**Exercise objective:** Print each of the following rows verbatim, with no alterations.

------------------------

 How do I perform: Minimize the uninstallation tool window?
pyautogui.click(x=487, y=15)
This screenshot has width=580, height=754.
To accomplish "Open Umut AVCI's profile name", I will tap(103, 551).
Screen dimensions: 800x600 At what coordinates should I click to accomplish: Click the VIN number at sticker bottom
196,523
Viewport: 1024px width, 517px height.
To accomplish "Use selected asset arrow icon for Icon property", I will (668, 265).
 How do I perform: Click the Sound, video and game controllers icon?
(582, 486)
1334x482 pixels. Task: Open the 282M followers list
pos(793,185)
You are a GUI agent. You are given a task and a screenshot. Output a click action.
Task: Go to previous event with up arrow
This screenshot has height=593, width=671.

------------------------

**Result below:**
 How do I perform: Minimize the uninstallation tool window?
pyautogui.click(x=487, y=15)
This screenshot has width=580, height=754.
To accomplish "Open Umut AVCI's profile name", I will tap(103, 551).
Screen dimensions: 800x600 At what coordinates should I click to accomplish: Click the VIN number at sticker bottom
196,523
Viewport: 1024px width, 517px height.
To accomplish "Use selected asset arrow icon for Icon property", I will (668, 265).
 How do I perform: Click the Sound, video and game controllers icon?
(582, 486)
1334x482 pixels. Task: Open the 282M followers list
pos(793,185)
You are a GUI agent. You are given a task and a screenshot. Output a click action.
Task: Go to previous event with up arrow
This screenshot has height=593, width=671.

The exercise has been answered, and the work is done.